*** Opening of Data excerpts ***

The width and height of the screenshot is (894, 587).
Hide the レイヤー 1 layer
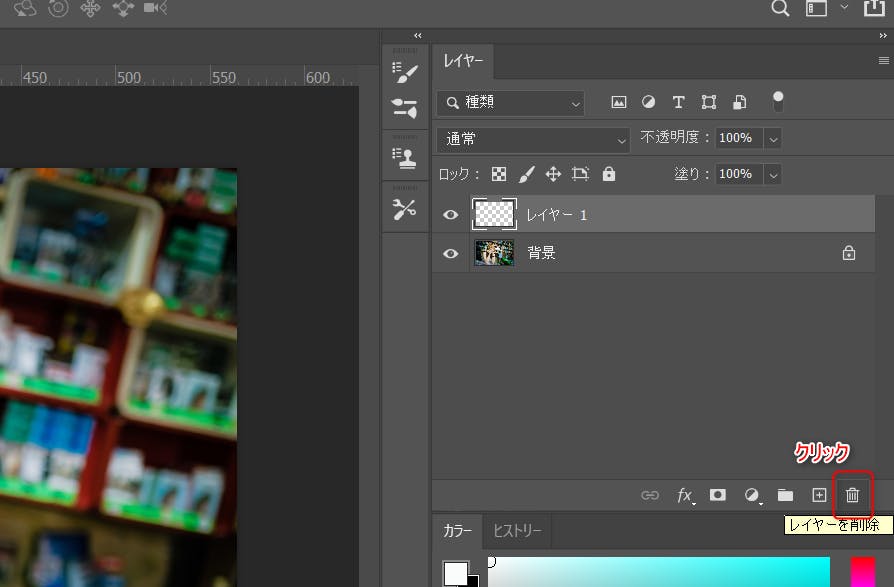pyautogui.click(x=451, y=214)
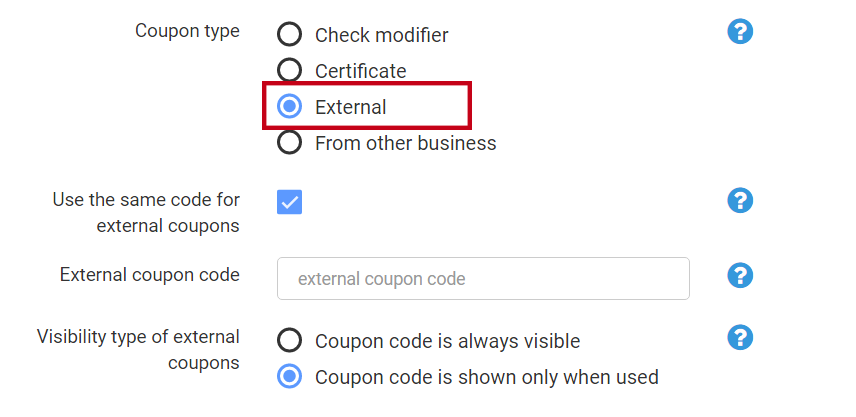Select the Check modifier radio circle

point(290,35)

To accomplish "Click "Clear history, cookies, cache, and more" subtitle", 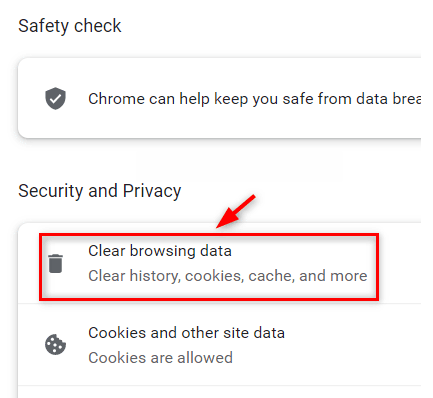I will (228, 276).
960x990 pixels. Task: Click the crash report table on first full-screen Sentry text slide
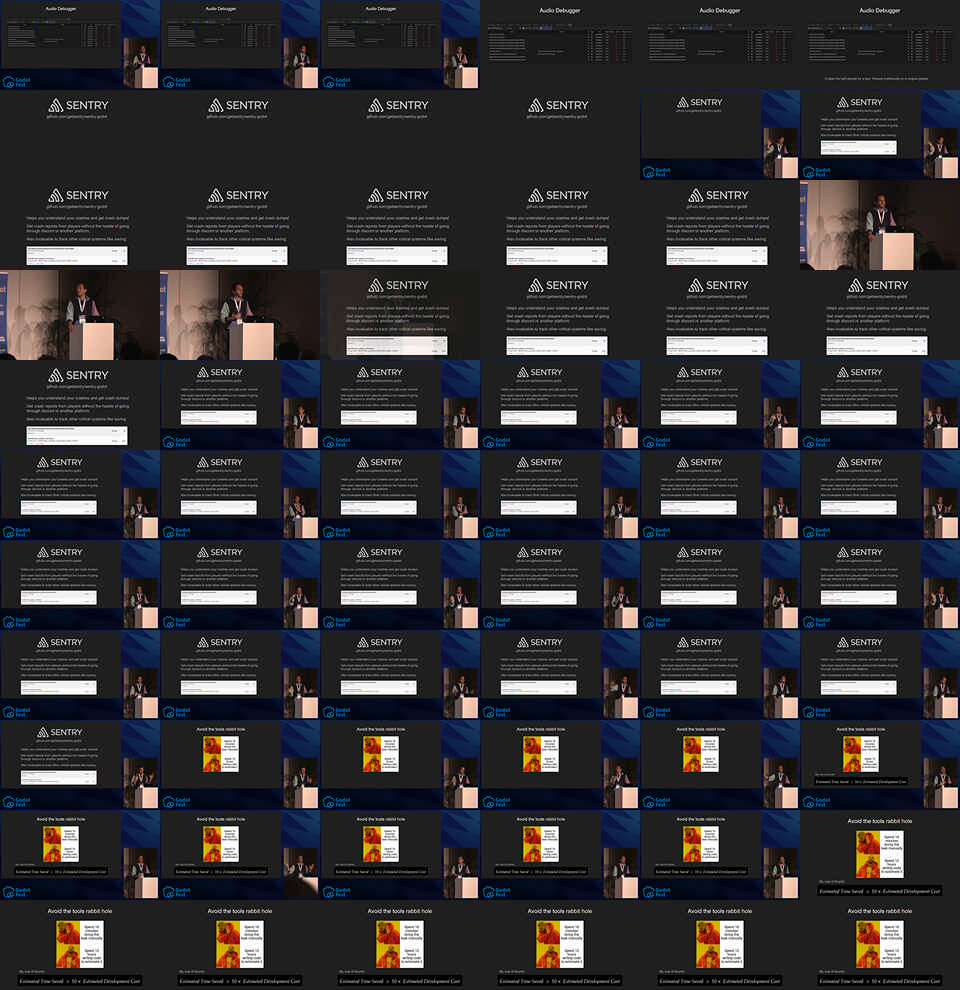(80, 256)
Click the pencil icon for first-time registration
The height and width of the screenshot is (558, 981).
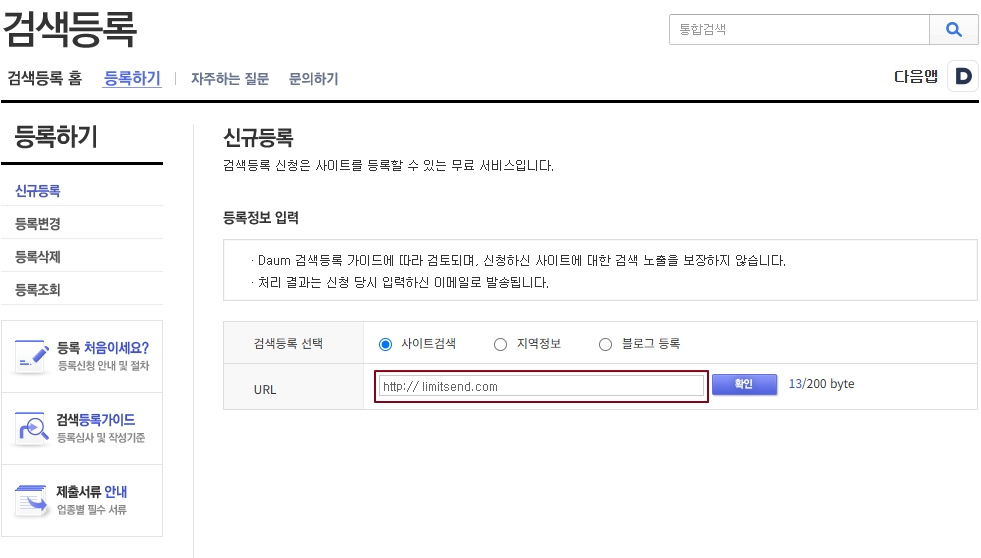click(x=32, y=356)
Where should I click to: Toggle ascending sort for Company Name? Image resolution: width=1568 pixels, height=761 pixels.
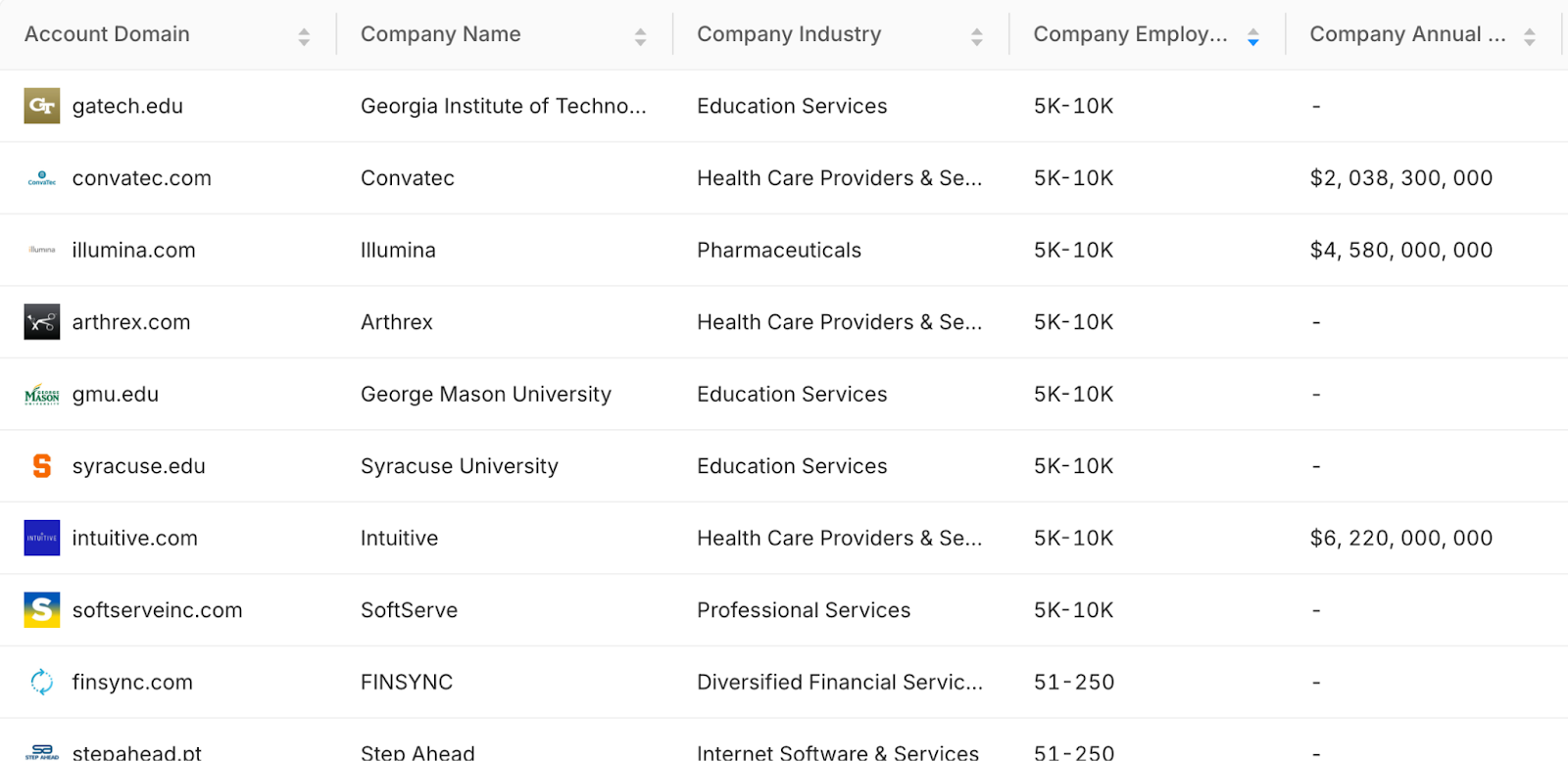642,34
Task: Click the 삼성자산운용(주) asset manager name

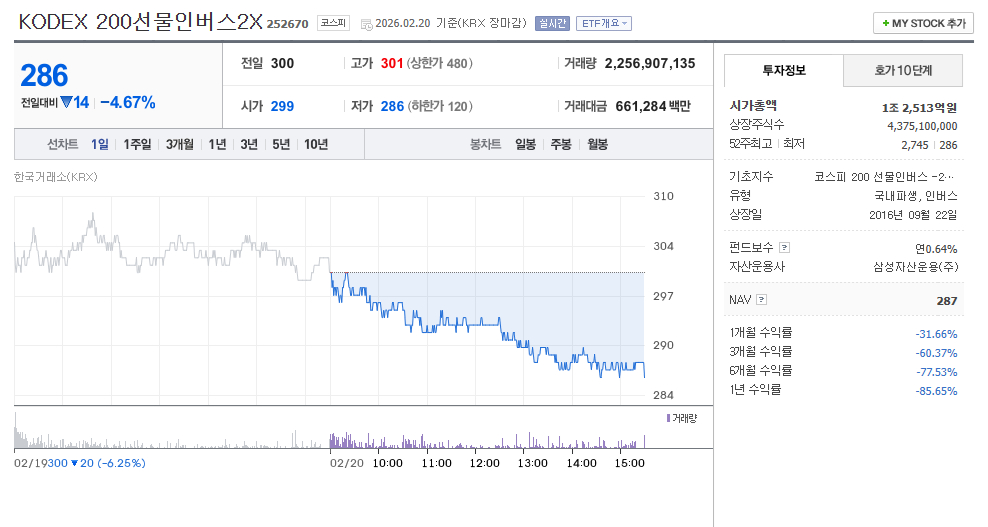Action: [915, 266]
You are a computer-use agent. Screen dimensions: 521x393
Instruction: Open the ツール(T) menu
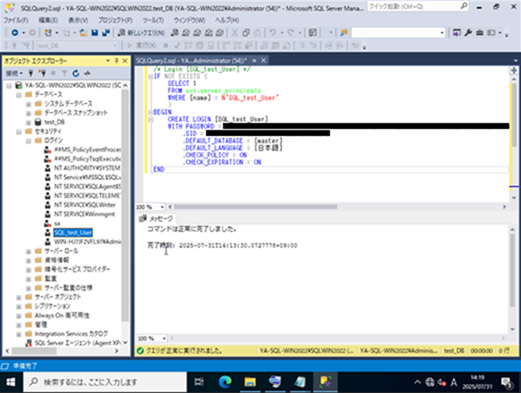153,20
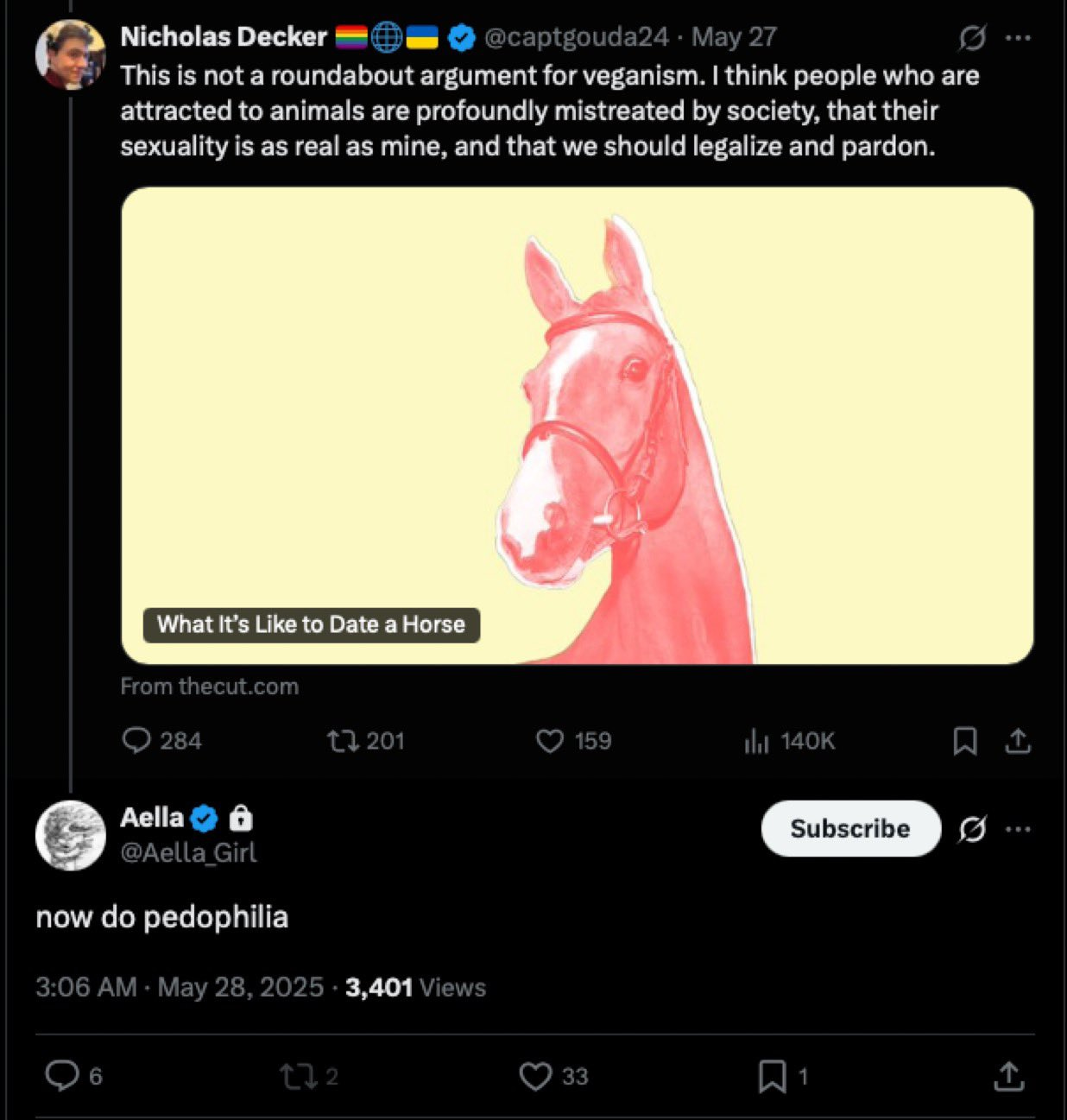This screenshot has width=1067, height=1120.
Task: Repost Nicholas Decker's post showing 201
Action: (x=366, y=741)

*** Close of Data excerpts ***

• Task statement:
What is needed is an exact copy of only the lines from the line containing "You are a computer-use" through the last line of the entries, inclusive, without the pictures.

• Expected answer:
You are a computer-use agent. Screen dimensions: 521x393
Instruction: Open the ツール(T) menu
153,20
This screenshot has width=1067, height=1120.
Task: Repost Nicholas Decker's post showing 201
Action: (x=366, y=741)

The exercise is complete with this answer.